This weekend, I was in the mood for a fresh, homemade yeast bread, but
didn't want to turn on the oven (it's hot here, folks!). So I decided I
would "fool around" and see if I could come up with an acceptable fried
bread. I started by making a basic yeast dough, as follows:
1 packet regular yeast (I used Red Star Instant)
1 teaspoon sugar
1 cup warm water
Mix in bowl and allow to sit for five minutes, until foamy. Then, add
1 stick butter, melted and cooled
1 cup milk, heated to 105 F
1 egg, beaten
Blend in sufficient flour to make a soft, workable dough (about 3-1/2 to 4
cups)
Knead together until dough is smooth and bouncy.
Put into a greased bowl and cover with a damp towel, allow to rise until
doubled, about 1/2 to 3/4 hour depending on how hot it is(!)

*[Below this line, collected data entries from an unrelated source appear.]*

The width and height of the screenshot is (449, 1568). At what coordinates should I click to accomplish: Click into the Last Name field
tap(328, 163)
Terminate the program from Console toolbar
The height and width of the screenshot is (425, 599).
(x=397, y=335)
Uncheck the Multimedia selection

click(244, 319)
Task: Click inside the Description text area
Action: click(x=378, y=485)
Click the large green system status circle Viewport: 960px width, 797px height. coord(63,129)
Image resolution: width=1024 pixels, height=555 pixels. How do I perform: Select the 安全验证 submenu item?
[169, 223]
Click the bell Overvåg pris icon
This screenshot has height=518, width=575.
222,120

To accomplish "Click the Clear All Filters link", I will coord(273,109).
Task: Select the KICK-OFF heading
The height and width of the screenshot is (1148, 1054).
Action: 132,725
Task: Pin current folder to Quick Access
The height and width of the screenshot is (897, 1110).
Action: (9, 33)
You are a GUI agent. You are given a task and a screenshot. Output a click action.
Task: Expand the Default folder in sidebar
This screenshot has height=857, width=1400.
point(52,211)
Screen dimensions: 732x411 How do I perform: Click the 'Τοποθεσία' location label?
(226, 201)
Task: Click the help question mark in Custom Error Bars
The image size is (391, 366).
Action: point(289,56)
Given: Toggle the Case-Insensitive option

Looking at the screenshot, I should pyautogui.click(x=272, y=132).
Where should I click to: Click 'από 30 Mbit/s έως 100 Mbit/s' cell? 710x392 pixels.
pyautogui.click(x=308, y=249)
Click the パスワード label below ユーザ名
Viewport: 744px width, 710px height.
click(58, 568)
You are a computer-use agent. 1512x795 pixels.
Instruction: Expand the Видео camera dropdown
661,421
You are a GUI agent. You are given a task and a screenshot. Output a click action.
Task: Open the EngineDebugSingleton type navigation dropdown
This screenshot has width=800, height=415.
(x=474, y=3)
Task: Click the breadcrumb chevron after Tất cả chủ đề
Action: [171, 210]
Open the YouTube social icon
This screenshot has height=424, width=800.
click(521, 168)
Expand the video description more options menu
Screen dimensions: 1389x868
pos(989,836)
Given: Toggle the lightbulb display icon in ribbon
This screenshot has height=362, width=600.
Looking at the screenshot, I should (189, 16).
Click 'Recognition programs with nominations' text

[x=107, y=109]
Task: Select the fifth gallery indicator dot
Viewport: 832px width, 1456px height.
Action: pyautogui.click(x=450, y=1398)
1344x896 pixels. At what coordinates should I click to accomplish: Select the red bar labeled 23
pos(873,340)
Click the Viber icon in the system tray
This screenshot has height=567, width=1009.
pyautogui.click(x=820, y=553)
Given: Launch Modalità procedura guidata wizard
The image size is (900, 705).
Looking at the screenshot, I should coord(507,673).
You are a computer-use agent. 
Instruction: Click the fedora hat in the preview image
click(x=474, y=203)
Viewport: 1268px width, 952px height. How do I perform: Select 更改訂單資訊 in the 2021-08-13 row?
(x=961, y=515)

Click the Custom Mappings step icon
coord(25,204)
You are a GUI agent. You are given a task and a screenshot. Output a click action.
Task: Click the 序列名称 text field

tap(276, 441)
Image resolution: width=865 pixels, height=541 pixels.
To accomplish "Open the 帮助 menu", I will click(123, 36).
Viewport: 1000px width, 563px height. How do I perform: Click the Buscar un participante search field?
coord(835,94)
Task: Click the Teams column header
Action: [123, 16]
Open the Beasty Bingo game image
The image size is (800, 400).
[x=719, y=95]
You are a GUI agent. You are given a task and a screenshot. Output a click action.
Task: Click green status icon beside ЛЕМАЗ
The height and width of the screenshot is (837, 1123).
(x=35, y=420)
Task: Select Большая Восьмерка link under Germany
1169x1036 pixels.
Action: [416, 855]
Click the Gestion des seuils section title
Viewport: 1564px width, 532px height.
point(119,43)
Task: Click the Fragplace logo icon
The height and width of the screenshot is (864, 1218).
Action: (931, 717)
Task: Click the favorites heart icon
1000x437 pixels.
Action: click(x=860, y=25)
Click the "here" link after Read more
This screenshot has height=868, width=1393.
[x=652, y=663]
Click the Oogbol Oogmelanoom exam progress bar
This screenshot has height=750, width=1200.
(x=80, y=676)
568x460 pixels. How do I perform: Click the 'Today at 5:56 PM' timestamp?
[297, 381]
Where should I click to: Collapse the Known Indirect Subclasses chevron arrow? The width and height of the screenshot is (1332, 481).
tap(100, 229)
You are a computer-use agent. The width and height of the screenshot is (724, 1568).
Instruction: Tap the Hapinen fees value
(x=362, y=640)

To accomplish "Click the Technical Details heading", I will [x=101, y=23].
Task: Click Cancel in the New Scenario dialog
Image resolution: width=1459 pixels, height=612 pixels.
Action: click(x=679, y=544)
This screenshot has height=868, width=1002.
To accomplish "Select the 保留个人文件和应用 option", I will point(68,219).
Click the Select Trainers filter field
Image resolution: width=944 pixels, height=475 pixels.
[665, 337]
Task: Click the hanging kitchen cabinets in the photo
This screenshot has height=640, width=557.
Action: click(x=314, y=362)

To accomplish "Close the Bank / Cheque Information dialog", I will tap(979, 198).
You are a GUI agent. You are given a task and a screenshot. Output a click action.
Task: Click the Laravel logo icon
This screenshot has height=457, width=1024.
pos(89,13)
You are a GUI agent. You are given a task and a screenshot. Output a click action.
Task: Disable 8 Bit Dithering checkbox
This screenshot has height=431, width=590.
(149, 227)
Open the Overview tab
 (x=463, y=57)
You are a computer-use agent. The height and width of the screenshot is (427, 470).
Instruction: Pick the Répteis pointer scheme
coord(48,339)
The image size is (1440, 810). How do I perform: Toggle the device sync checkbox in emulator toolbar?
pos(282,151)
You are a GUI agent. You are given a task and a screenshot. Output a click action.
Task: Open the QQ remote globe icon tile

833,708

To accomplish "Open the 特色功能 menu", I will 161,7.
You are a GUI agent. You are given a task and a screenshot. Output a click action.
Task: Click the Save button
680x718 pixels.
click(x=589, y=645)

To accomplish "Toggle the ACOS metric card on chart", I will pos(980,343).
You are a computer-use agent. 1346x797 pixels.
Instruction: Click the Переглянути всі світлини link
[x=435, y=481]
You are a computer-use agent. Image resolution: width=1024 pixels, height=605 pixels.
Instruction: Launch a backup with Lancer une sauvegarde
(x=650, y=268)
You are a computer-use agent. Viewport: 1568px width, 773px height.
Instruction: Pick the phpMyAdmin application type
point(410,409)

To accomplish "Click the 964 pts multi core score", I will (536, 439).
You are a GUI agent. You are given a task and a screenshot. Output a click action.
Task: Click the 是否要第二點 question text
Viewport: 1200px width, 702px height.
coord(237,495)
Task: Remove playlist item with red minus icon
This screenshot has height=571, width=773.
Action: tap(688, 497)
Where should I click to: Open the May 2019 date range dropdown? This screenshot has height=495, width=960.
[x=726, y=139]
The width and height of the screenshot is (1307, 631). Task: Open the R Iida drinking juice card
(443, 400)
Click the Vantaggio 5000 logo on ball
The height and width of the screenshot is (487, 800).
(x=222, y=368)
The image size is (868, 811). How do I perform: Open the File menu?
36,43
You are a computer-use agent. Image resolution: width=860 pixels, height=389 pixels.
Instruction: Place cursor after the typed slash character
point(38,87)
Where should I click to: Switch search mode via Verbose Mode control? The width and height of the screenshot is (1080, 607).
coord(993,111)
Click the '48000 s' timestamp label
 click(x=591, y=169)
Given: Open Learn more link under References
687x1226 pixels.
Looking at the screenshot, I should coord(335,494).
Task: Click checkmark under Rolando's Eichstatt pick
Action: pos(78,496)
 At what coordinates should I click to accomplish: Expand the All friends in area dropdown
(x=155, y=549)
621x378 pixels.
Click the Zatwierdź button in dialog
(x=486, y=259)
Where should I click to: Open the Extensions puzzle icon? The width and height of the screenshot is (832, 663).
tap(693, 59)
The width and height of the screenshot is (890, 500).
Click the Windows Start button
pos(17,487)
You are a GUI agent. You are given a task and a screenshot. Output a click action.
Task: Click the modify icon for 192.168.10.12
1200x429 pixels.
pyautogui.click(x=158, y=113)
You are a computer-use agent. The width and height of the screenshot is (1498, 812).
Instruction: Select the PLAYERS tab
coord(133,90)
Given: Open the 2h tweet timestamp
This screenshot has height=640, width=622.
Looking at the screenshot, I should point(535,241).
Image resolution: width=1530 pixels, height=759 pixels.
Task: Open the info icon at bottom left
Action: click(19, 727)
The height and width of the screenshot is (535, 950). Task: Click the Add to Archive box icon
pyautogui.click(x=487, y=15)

Punch down, and divide into 12 portions. Poke a hole in the center of each
round. Roll out into flat rounds, set aside to rise until doubled, about
1/2 hour.
When ready to cook, heat about 1 inch of vegetable oil in a large frying
pan, until bubbles rise around a chopstick or wooden spoon handle when
inserted in the oil. Fry the dough rounds on one side until golden, then
turn carefully and fry on the other side, also until nicely golden brown.
Remove from pan, and (if desired) immediately submerge in the following
syrup, which should be hot and ready for the rolls:
1 1/2 cups sugar
1 1/2 cups water
1 cup dark corn syrup
1 teaspoon ground cinnamon (or more, to taste)
1 teaspoon vanilla extract
Place the syrup-coated rolls on a rack to cool.
This turned out beautifully, and everyone in my family devoured them as
fast as I could make them!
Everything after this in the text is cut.